Rose’s new book, Women in Dark Times, involves another weird interplay of hesitancy and conviction – only this time, things are the other way round. On the one hand, it seems to be – indeed, expressly wants to be – a clarion call, a template for a new kind of feminism, a fierce, urgent book written at a moment when the situation for many women is fraught, painful and dispiriting. On the other, it is a collection of long-winded, vaguely psychoanalytic essays, the exact purpose of which I was not able to decipher, and whose relationship to one other is tenuous. If Rose is expecting women to jump to attention, she’ll have a long wait. Her sentences are just too long, too precious, too paradoxical; like furred pipes, the water of her argument struggles to pass through them.
She begins with three biographical essays. There is Rosa Luxemburg, the revolutionary socialist; Charlotte Salomon, the German-Jewish painter; and Marilyn Monroe. All died young, all were – though only possibly, in the case of Monroe – murdered (Luxemburg was shot in 1919; Salomon died in Auschwitz). In her central section Rose examines “honour” killings with reference to three victims, Shafilea Ahmed (the Bradford teenager murdered by her parents in 2003), Heshu Yones (killed in 2002 by her Iraqi-Kurdish father) and Fadime Sahindal (a Kurdish immigrant to Sweden murdered by her father in 2002). Finally, she comes back with three essays celebrating the work of the artists Esther Shalev-Gerz, Yael Bartana and Thérèse Oulton (the Lithuanian-born Shalev-Gerz works in mixed media; Bartana is an Israeli video artist; Oulton is an English abstract painter).
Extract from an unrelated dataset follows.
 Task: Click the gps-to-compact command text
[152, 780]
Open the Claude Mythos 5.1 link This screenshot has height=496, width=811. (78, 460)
What links this group? What connections does she want us to make? I’m not sure. Her writing is so wilfully obtuse. In a preface, she explains that women need a “scandalous feminism, one which embraces without inhibition the most painful, outrageous aspects of the human heart, giving them their place at the very core of the world feminism wants to create”. At first, this sounded exciting. God knows, we need a feminism capable of tackling more than the issue of what we should do with our pubic hair; it may even be that we need one that is able to move beyond the matter of equal pay. But when Rose writes that this world will be very different from the “sane, balanced, reasoned” one that feminism is meant to aspire to, alarm bells ring.
Do I regard women, as she does, as “custodians of the night”? No, I do not. To see them this way plays into the hands of those who deem women to be “mad”: hysterical, over-emotional, unable to think. Some feminists are apt to claim that women don’t feel at all reasonable right now. I’ve said so myself, faced with the latest sexual abuse case, a vexing headline, an internet troll. But do I want to bring “the dark” with me wherever I go, as Monroe did? Will this empower me? No. Rose writes that “claiming reason as a fiefdom” is an “efficient, if deadly, way of denying what is insane about our world whose instances of unreason… are everywhere to see”. By deadly, apparently she means “impoverished”. All I can tell you is that if thinking clearly means I’m impoverished, I am content to remain, metaphorically speaking, dirt poor.